Hoffnungsträger im Superwahljahr
Als Ministerpräsidentschaftskandidat der LINKEN in Sachsen-Anhalt nahm Wulf Gallert beim politischen Jahresauftakt der Partei in Berlin teil
Es war der politische Auftakt für ein Superwahljahr. Sieben Landtagswahlen stehen 2011 auf dem Programm und für die LINKE in den jeweiligen Ländern ist vom erstmaligen Einzug in das Landesparlament bis zum Stellen des ersten linken Ministerpräsidenten alles drin. Bei letzterer Möglichkeit kommt unweigerlich Wulf Gallert ins Spiel. Er war einer von über 800 Gästen des politischen Jahresauftakts der LINKEN, der am Montag im Kongresszentrum bcc in Berlin stattfand.
Dass die Veranstaltung von der derzeitigen "Kommunismus-Debatte" nicht unberührt bleiben würde, war vorauszusehen. Die Bundestagsabgeordnete und Moderatorin Luc Jochimsen nahm das auch gleich zum Anlass, die "Herren vom Bayerischen Verfassungsschutz" zu begrüßen, die sich womöglich in den hinteren Reihen aufhalten würden. Gesine Lötzsch, Parteivorsitzende und ihres Zeichens Auslöserin derzeitiger Kommunismus-Diskussionen, stellte in ihrer Rede einmal mehr klar, welchen politischen Weg DIE LINKE gehen wird. "Wir sind die Partei des demokratischen Sozialismus und keine kommunistische Partei", sagte sie.

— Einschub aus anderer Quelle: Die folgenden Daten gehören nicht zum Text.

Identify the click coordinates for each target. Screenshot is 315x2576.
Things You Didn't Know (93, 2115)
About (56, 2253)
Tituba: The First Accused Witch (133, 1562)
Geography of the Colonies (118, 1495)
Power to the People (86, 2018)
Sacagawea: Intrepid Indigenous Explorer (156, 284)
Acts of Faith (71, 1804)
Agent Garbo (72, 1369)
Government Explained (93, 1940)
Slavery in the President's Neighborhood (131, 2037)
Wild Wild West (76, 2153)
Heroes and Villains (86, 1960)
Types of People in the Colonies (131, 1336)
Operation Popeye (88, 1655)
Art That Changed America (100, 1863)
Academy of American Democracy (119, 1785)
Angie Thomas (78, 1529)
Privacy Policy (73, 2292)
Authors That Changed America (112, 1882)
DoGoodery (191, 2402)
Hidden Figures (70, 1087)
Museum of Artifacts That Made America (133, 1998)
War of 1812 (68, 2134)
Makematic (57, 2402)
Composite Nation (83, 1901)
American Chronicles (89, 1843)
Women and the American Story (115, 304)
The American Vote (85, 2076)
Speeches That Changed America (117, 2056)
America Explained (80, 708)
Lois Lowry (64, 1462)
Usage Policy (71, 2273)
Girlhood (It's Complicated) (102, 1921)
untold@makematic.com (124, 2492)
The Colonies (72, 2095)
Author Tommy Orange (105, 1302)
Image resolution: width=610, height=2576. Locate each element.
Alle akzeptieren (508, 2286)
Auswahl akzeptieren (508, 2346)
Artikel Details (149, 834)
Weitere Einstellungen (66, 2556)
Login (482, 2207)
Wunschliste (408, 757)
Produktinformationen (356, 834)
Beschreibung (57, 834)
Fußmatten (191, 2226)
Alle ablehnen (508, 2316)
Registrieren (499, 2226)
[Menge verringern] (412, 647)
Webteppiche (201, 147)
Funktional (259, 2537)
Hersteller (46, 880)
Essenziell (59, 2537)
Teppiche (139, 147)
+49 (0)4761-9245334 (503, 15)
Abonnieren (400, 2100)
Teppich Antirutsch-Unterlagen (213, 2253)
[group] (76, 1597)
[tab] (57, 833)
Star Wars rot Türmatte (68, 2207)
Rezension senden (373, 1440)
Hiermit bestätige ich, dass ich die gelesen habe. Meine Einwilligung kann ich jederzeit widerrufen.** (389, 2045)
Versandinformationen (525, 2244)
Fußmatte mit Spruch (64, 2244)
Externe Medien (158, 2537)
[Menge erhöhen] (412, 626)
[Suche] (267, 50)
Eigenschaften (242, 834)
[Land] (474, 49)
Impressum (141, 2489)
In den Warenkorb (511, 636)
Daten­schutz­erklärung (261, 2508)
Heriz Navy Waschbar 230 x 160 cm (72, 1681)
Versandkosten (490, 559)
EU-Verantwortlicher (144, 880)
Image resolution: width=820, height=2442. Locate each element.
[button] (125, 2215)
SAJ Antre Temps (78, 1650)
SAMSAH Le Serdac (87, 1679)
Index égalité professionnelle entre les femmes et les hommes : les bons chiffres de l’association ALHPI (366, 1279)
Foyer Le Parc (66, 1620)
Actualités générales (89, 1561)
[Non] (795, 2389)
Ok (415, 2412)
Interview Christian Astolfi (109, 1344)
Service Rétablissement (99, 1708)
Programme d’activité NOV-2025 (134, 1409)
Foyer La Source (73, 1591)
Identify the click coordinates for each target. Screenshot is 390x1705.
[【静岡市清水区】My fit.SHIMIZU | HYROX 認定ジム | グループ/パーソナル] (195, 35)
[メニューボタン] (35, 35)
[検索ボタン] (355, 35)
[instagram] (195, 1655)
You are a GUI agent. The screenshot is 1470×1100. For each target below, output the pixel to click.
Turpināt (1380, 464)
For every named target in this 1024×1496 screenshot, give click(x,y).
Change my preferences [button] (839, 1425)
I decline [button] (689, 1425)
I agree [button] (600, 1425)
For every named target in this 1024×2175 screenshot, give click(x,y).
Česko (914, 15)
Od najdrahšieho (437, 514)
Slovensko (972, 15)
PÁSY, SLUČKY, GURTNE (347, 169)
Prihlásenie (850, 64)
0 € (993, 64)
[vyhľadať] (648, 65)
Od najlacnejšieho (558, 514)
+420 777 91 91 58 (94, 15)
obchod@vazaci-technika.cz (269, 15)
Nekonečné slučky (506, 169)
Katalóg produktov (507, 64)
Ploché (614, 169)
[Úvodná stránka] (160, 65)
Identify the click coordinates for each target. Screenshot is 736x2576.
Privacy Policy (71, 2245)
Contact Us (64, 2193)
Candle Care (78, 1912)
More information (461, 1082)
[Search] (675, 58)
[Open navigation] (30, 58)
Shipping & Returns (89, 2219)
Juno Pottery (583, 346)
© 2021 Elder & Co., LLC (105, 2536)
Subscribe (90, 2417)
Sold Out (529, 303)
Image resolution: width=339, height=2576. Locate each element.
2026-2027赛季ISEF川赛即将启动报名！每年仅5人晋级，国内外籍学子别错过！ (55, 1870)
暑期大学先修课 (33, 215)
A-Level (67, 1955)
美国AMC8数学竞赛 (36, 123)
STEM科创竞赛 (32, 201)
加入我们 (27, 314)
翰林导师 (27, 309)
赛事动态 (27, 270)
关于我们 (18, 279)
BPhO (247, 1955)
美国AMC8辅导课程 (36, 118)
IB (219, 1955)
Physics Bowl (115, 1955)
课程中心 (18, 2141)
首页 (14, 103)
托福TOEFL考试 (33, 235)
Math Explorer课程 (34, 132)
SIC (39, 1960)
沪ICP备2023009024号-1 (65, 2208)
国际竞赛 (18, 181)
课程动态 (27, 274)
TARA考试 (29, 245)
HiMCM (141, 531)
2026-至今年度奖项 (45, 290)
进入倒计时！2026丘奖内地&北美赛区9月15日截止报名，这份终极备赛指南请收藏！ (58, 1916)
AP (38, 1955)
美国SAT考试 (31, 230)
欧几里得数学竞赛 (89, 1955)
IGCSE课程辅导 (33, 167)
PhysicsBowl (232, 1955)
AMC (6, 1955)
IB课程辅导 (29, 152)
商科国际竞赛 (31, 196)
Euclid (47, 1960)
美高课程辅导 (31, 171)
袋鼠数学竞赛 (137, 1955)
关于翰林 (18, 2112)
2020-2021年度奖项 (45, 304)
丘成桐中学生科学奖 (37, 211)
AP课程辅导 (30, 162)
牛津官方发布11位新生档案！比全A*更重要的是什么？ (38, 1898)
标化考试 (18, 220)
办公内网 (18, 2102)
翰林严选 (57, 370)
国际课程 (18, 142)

Meinte auch Gregor Gysi, der nur ganz kurz was zur "Kommunismus-Debatte" sagen wollte, um dann "endlich mal über Politik zu sprechen". Das war ein ganz gutes Stichwort, denn Wulf Gallert und die anderen linken Spitzenkandidaten der diesjährigen Landtagswahlen standen schon in den Startlöchern. Die K-Frage sei geklärt, meinte Gysi. Die Menschen interessiere vielmehr wie reale gesellschaftliche Probleme angegangen werden können. Etwa sinkende Lohnstückkosten durch die Dominanz einer exportorientierten deutschen Wirtschaft, mit dem Resultat, dass Deutschland die rote Laterne beim Anstieg der Arbeitseinkommen trägt.
Um gerechte Löhne und nicht zuletzt einen gesetzlich verankerten Mindestlohn, wird es der LINKEN auch in Sachsen-Anhalt gehen. Wulf Gallert kam mit den anderen Spitzenkandidaten während des politischen Jahresauftakts in einer Podiumsrunde zu Wort und brachte politische Realitäten auf den Punkt. "Sachsen-Anhalt ist das Land mit der höchsten Arbeitsproduktivität, dennoch werden die niedrigsten Löhne gezahlt", sagte er. Soziale Gerechtigkeit auch im Bildungssystem durchzusetzen, ist ein weiteres Ziel, das die LINKE in Sachsen-Anhalt verfolgt. "Dabei müssen wir ganz klar mit politischen Realitäten operieren und dürfen den Menschen nicht erzählen, dass wir die Welt aus den Angeln heben", sagte Wulf Gallert.
Das Ziel für den 20. März ist klar: Die LINKE will die Wahlen in Sachsen-Anhalt gewinnen und als stärkste Partei den Ministerpräsidenten stellen, wie Wulf Gallert in Berlin noch einmal unterstrich. Dem Applaus im bcc zufolge kann er sich als Spitzenkandidat der bundesweiten Unterstützung der LINKEN sicher sein. Bleibt letztlich wünschenswert, dass der Parteivorsitzende Klaus Ernst Recht behält. Der wagte in seiner Rede schonmal einen Vorausblick zum politischen Jahresauftakt 2012, zu dem man dann einen linken Ministerpräsidenten begrüßen wolle.